> [Problem details]:
Put these entries into a numbered list, skipping any blank lines.

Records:
= = = = = = =
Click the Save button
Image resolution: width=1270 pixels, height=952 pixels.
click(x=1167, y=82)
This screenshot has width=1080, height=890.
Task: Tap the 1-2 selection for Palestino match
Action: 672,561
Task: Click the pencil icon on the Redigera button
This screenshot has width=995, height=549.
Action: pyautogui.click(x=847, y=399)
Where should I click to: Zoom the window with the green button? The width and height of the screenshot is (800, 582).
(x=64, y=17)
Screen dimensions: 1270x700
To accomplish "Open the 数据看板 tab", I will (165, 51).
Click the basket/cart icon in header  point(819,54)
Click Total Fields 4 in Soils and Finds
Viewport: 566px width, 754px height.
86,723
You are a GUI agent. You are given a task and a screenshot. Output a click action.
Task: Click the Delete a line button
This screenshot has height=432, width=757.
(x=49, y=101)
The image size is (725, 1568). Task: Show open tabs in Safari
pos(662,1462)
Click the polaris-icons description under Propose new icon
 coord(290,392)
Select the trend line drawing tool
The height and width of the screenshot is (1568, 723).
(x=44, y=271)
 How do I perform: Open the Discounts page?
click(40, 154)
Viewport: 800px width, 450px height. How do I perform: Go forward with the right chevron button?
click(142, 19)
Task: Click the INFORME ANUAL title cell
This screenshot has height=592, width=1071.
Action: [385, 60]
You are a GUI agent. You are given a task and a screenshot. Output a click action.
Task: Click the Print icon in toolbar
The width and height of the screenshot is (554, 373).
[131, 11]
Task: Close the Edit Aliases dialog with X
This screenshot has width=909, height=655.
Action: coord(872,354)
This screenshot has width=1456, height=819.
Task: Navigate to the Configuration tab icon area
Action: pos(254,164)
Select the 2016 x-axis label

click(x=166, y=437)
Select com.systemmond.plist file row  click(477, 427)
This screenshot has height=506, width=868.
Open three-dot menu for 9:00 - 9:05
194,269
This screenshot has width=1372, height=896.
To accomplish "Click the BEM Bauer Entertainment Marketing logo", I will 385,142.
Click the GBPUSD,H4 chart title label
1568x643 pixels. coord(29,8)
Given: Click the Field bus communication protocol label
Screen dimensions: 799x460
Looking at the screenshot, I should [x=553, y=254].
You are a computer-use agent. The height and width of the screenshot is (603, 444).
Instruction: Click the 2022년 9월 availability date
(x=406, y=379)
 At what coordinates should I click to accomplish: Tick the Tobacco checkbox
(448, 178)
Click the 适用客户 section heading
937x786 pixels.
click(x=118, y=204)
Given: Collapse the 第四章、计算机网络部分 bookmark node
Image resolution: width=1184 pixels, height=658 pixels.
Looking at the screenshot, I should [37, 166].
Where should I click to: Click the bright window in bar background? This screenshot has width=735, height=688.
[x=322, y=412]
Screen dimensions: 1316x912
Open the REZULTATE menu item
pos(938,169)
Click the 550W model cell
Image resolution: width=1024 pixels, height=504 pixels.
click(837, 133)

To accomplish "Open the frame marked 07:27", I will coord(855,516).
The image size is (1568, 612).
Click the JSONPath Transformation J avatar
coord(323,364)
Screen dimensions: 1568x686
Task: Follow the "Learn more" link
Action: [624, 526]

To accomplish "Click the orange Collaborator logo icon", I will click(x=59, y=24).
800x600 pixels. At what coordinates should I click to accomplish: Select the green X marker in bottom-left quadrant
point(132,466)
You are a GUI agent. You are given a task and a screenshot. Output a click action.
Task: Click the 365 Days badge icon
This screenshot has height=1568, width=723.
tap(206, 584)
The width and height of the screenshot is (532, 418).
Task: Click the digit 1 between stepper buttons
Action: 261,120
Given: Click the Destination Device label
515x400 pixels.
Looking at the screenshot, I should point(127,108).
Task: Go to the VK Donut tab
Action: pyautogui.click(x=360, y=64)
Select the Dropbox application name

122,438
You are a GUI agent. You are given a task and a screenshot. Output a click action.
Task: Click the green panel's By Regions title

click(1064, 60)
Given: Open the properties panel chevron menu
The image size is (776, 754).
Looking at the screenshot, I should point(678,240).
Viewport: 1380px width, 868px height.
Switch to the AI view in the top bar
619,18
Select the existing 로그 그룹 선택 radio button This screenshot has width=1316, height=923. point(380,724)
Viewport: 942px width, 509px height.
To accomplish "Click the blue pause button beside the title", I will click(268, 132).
= = = = = = =
> [Finished task]:
1. Click the Save button
2. Image resolution: width=1270 pixels, height=952 pixels.
3. click(x=1167, y=82)
4. This screenshot has width=1080, height=890.
5. Task: Tap the 1-2 selection for Palestino match
6. Action: 672,561
7. Task: Click the pencil icon on the Redigera button
8. This screenshot has width=995, height=549.
9. Action: pyautogui.click(x=847, y=399)
10. Where should I click to: Zoom the window with the green button? The width and height of the screenshot is (800, 582).
11. (x=64, y=17)
12. Screen dimensions: 1270x700
13. To accomplish "Open the 数据看板 tab", I will (165, 51).
14. Click the basket/cart icon in header  point(819,54)
15. Click Total Fields 4 in Soils and Finds
16. Viewport: 566px width, 754px height.
17. 86,723
18. You are a GUI agent. You are given a task and a screenshot. Output a click action.
19. Task: Click the Delete a line button
20. This screenshot has height=432, width=757.
21. (x=49, y=101)
22. The image size is (725, 1568). Task: Show open tabs in Safari
23. pos(662,1462)
24. Click the polaris-icons description under Propose new icon
25.  coord(290,392)
26. Select the trend line drawing tool
27. The height and width of the screenshot is (1568, 723).
28. (x=44, y=271)
29.  How do I perform: Open the Discounts page?
30. click(40, 154)
31. Viewport: 800px width, 450px height. How do I perform: Go forward with the right chevron button?
32. click(142, 19)
33. Task: Click the INFORME ANUAL title cell
34. This screenshot has height=592, width=1071.
35. Action: [385, 60]
36. You are a GUI agent. You are given a task and a screenshot. Output a click action.
37. Task: Click the Print icon in toolbar
38. The width and height of the screenshot is (554, 373).
39. [131, 11]
40. Task: Close the Edit Aliases dialog with X
41. This screenshot has width=909, height=655.
42. Action: coord(872,354)
43. This screenshot has width=1456, height=819.
44. Task: Navigate to the Configuration tab icon area
45. Action: pos(254,164)
46. Select the 2016 x-axis label
47. click(x=166, y=437)
48. Select com.systemmond.plist file row  click(477, 427)
49. This screenshot has height=506, width=868.
50. Open three-dot menu for 9:00 - 9:05
51. 194,269
52. This screenshot has width=1372, height=896.
53. To accomplish "Click the BEM Bauer Entertainment Marketing logo", I will 385,142.
54. Click the GBPUSD,H4 chart title label
55. 1568x643 pixels. coord(29,8)
56. Given: Click the Field bus communication protocol label
57. Screen dimensions: 799x460
58. Looking at the screenshot, I should [x=553, y=254].
59. You are a computer-use agent. The height and width of the screenshot is (603, 444).
60. Instruction: Click the 2022년 9월 availability date
61. (x=406, y=379)
62.  At what coordinates should I click to accomplish: Tick the Tobacco checkbox
63. (448, 178)
64. Click the 适用客户 section heading
65. 937x786 pixels.
66. click(x=118, y=204)
67. Given: Collapse the 第四章、计算机网络部分 bookmark node
68. Image resolution: width=1184 pixels, height=658 pixels.
69. Looking at the screenshot, I should [37, 166].
70. Where should I click to: Click the bright window in bar background? This screenshot has width=735, height=688.
71. [x=322, y=412]
72. Screen dimensions: 1316x912
73. Open the REZULTATE menu item
74. pos(938,169)
75. Click the 550W model cell
76. Image resolution: width=1024 pixels, height=504 pixels.
77. click(837, 133)
78. To accomplish "Open the frame marked 07:27", I will coord(855,516).
79. The image size is (1568, 612).
80. Click the JSONPath Transformation J avatar
81. coord(323,364)
82. Screen dimensions: 1568x686
83. Task: Follow the "Learn more" link
84. Action: [624, 526]
85. To accomplish "Click the orange Collaborator logo icon", I will click(x=59, y=24).
86. 800x600 pixels. At what coordinates should I click to accomplish: Select the green X marker in bottom-left quadrant
87. point(132,466)
88. You are a GUI agent. You are given a task and a screenshot. Output a click action.
89. Task: Click the 365 Days badge icon
90. This screenshot has height=1568, width=723.
91. tap(206, 584)
92. The width and height of the screenshot is (532, 418).
93. Task: Click the digit 1 between stepper buttons
94. Action: 261,120
95. Given: Click the Destination Device label
96. 515x400 pixels.
97. Looking at the screenshot, I should point(127,108).
98. Task: Go to the VK Donut tab
99. Action: pyautogui.click(x=360, y=64)
100. Select the Dropbox application name
101. 122,438
102. You are a GUI agent. You are given a task and a screenshot. Output a click action.
103. Task: Click the green panel's By Regions title
104. click(1064, 60)
105. Given: Open the properties panel chevron menu
106. The image size is (776, 754).
107. Looking at the screenshot, I should point(678,240).
108. Viewport: 1380px width, 868px height.
109. Switch to the AI view in the top bar
110. 619,18
111. Select the existing 로그 그룹 선택 radio button This screenshot has width=1316, height=923. point(380,724)
112. Viewport: 942px width, 509px height.
113. To accomplish "Click the blue pause button beside the title", I will click(268, 132).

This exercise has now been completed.